# [Brano di partenza]
+ + + + +

Il soldato di Vincenzo Pasquali. Eroe risorgimentale e martire cristiano

a cura di Piera Cipriani, pubblicato il 22/04/2016

«I monumenti ai caduti si inseriscono nella sacralizzazione della politica e della nazione celebrando la morte della patria, fenomeno storico complesso che nel tempo è stato analizzato da prospettive diverse.»

Il caduto è l’eroe che si sacrifica per la comunità politica, esempio e monito per le generazioni future. Non è casuale, infatti, l’ubicazione dei monumenti ai caduti al centro delle piazze principali di città e paesi, scelta che richiama la collocazione delle statue dedicate agli eroi greci erette nell’agorà. Il culto dei morti per la patria è funzionale al processo di costruzione dell’identità nazionale e raggiungerà l’apice con il fascismo. Alla morte per la patria si conferiscono perciò visibilità e celebrazione pubbliche. La morte politica, in particolare in Italia, ha assunto nel tempo le “sembianze” del martirio: centrali in tal senso la tradizione cattolica del culto dei martiri e la “provenienza” di molti eroi nazionali, soprattutto risorgimentali, non solo soldati morti sul campo di battaglia ma anche patrioti morti in carcere o sul patibolo, vittime della repressione politica. Si pensi ai martiri del Risorgimento, a quelli delle terre irredente nella Grande Guerra. Tra il 1848 e il 1870 il martire diventa simbolo di impegno politico, di identità nazionale e ciò è funzionale alla comunicazione politica. Felice Cavallotti, riferendosi alla battaglia di Mentana, ricorda il sacrificio di quanti avevano «donato la propria vita in olocausto alla patria indipendenza». Dopo i fatti di Aspromonte l’immagine stessa di Garibaldi è riferita alla passione di Cristo. La letteratura, in particolare quella romantica, ha diffuso gli stereotipi del sacrificio patriottico e della morte gloriosa, attingendo alle virtù classiche e saldando l’immagine dell’eroe romantico con l’iconografia del martirio cristiano. L’eroe risorgimentale è giovane, bello, accoglie in sé la virtù classica e la passione romantica. Lucy Riall sostiene, infatti, che: «il culto del martire diventò così un elemento centrale per un’altra forma di culto, quella dedicata all’eroe soldato, e per affermarlo come simbolo nazionale della virtù, del coraggio e della bellezza, associato a sua volta alla rivoluzione e alla ribellione.»

+ + + + +

# [Materiale fornito]
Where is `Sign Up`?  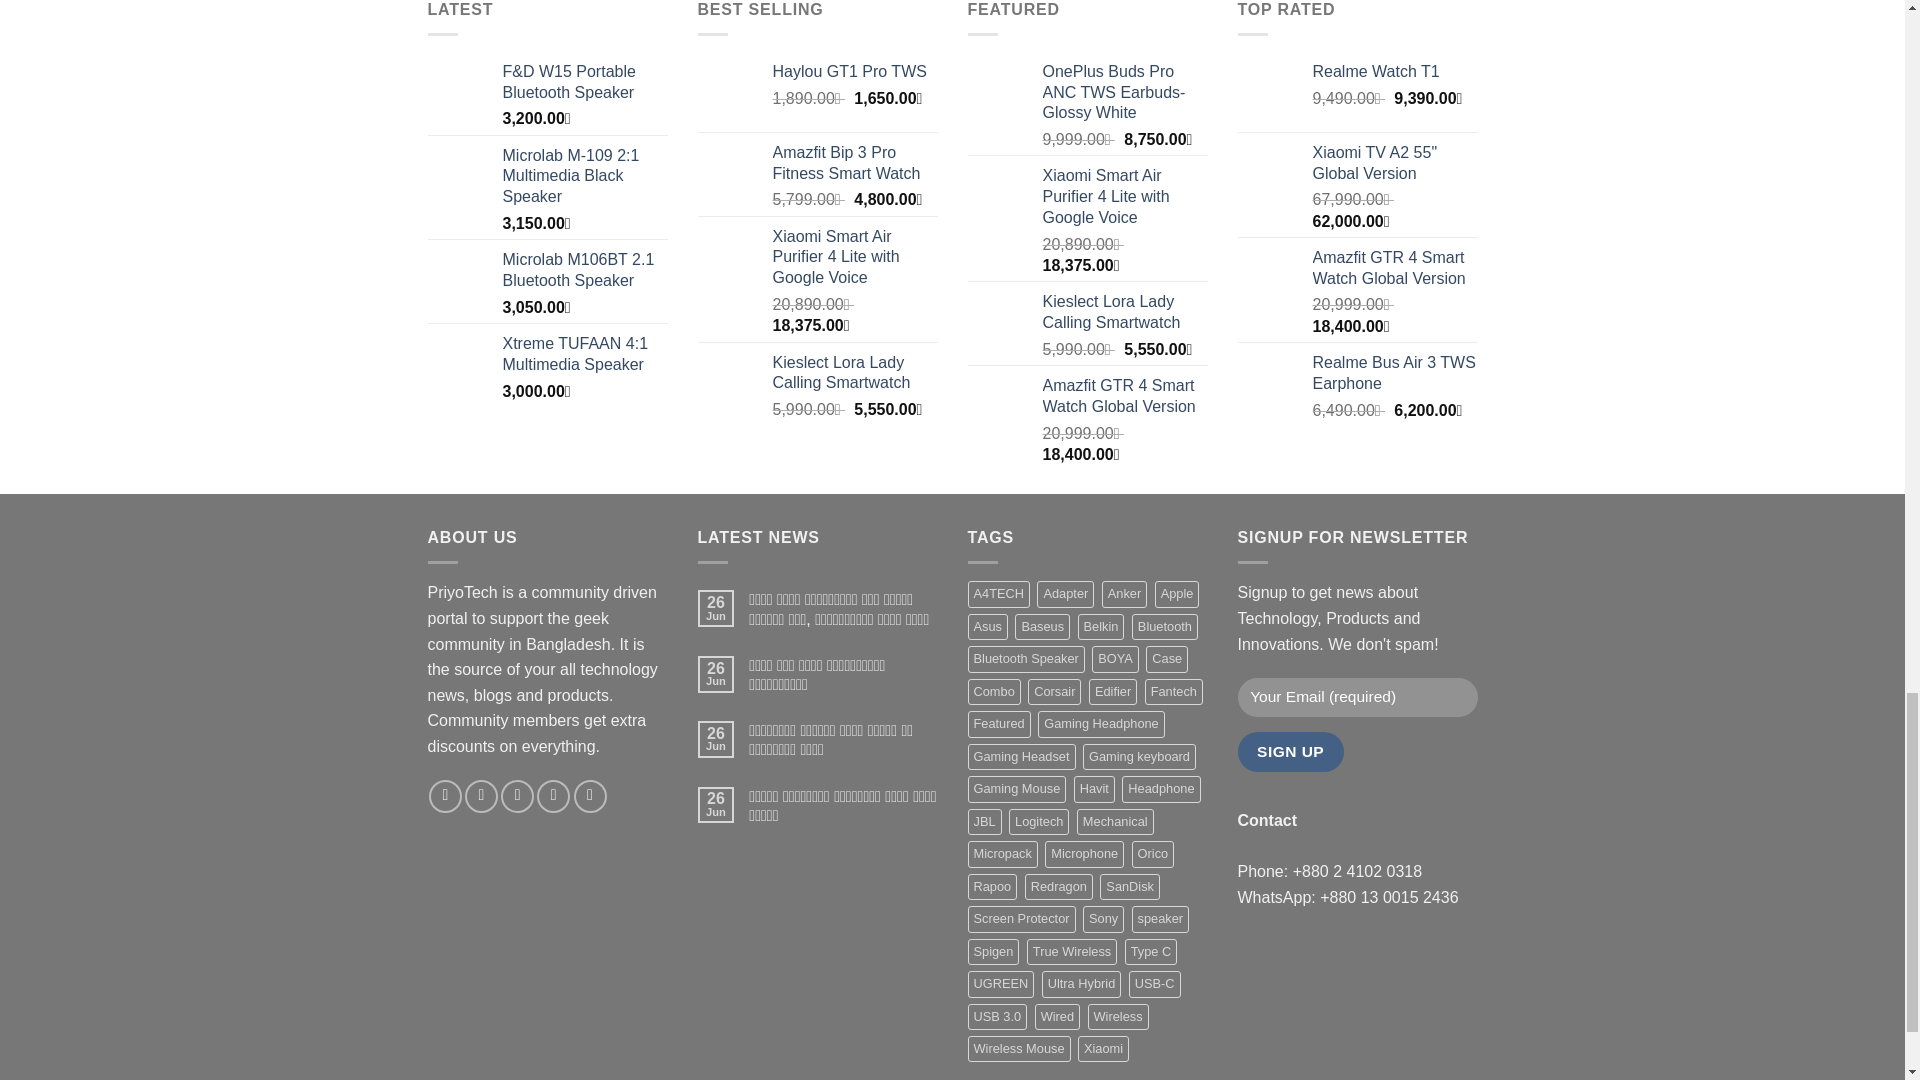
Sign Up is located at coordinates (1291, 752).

+ + + + +

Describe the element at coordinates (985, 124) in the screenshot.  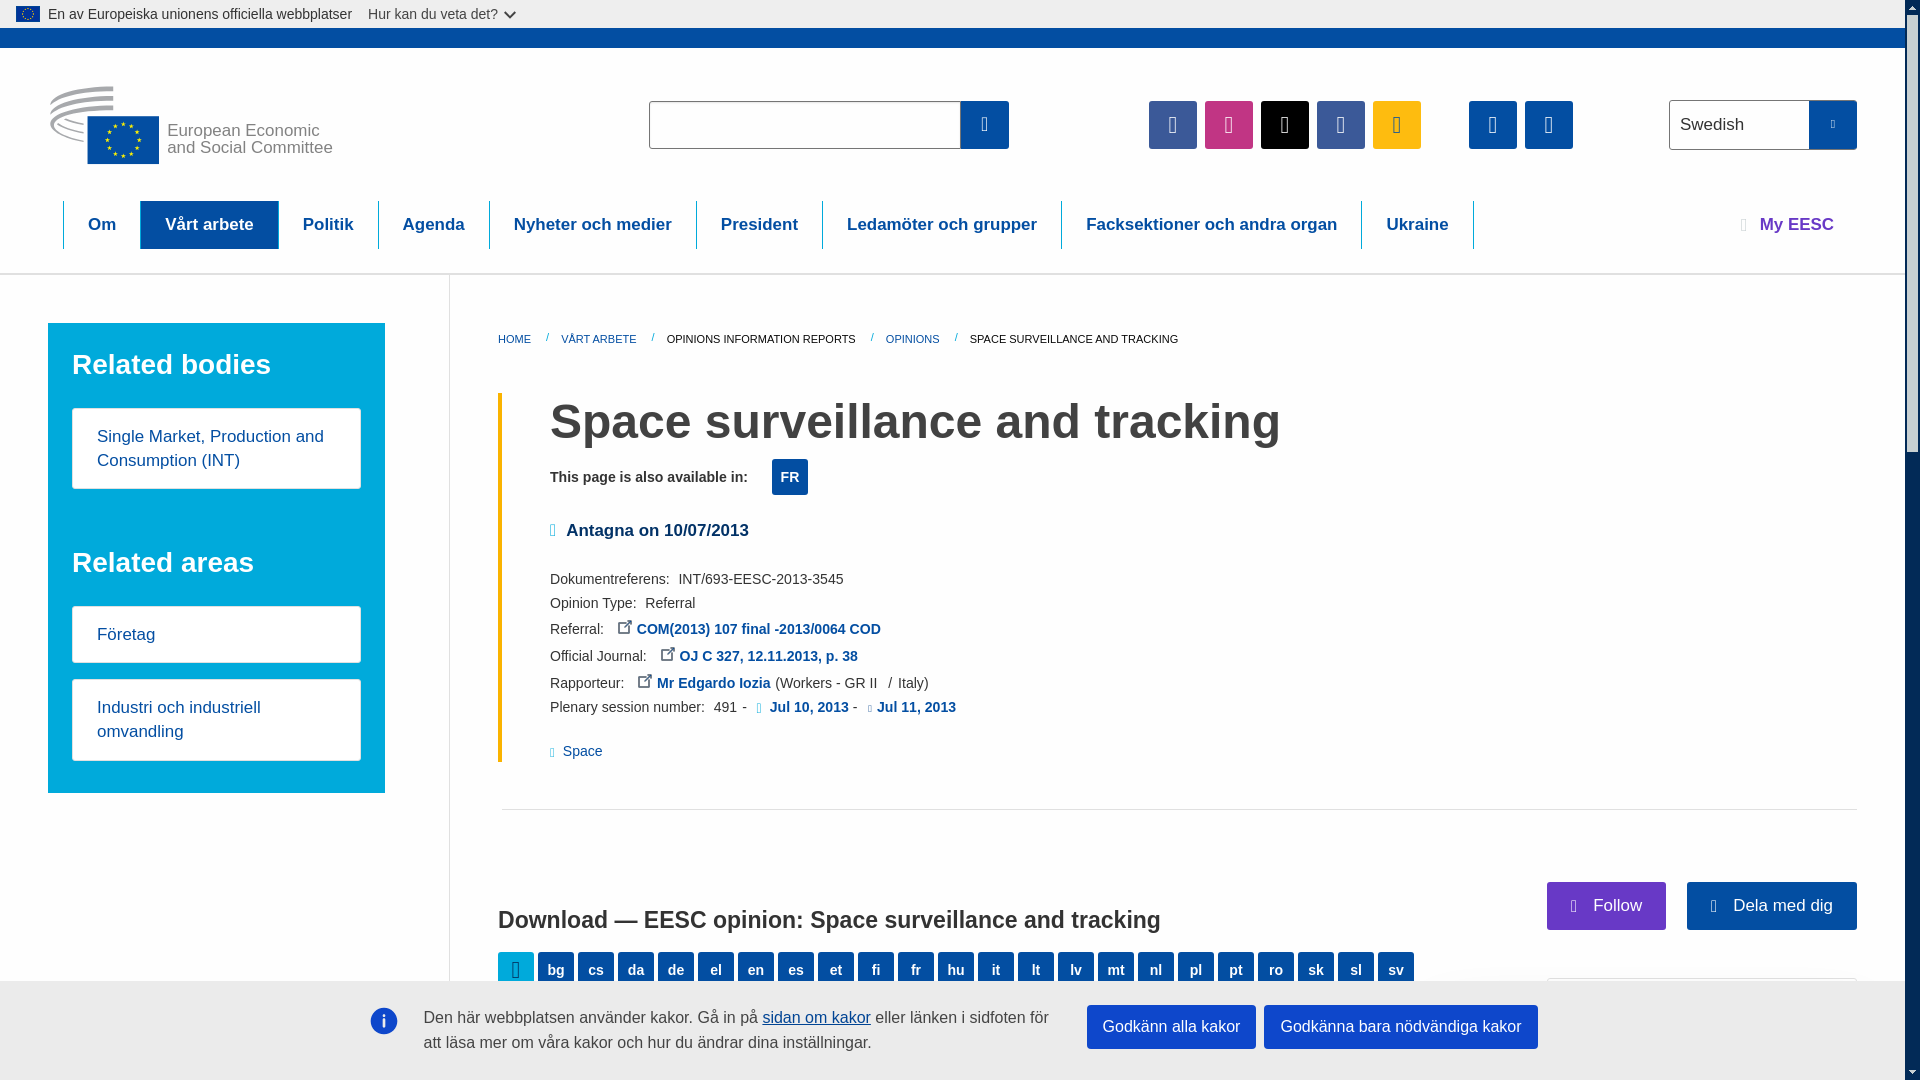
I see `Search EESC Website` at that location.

+ + + + +

# [Consegna e requisiti]
Puoi proseguire il brano sul soldato di Vincenzo Pasquali, riprendendo subito dopo la citazione di Lucy Riall che lo chiude?

# [Risposta all'esercizio]
Si consolida nell’immagine dell’eroe anche una motivazione di carattere politico-antropologico che si manifesta nel suo ricordo perpetuo con la conseguente incorporazione del defunto nella comunità dei viventi. La statuaria diviene perciò il tramite di questo nazionalismo risorgimentale. Nei monumenti ai caduti l’omaggio all’eroe trasmette un senso di risarcimento per il sacrificio, l’eroe non è soltanto un volto ma assume un nome, anzi è espressione contemporaneamente di innumerevoli nomi: la comunità si riconosce in questo omaggio/ lutto riannodando il legame con la nazione. La strategia comunicativa che ne consegue è di indiscutibile potenza e si articola in tre aspetti complementari:

- la morte in guerra, quale evento sereno e poco cruento;

- la morte eroica, quale simbolo di potenza nazionale;

- la morte come sacrificio per la patria che pone la nazione al centro di un culto religioso.

La valorizzazione eroica è codificata da un lessico che si richiama al sacrificio stabilendo un forte nesso relazionale con il linguaggio della nazione. Quest’ultimo è pervaso da forme di religiosità politica e civile consolidatesi nei decenni di pedagogia patriottica nell’Italia liberale e secolarizza alcune delle forme più rappresentative della religione cristiana: il sacrificio per la patria, per esempio, riflette l’idea cristiana della vita eterna.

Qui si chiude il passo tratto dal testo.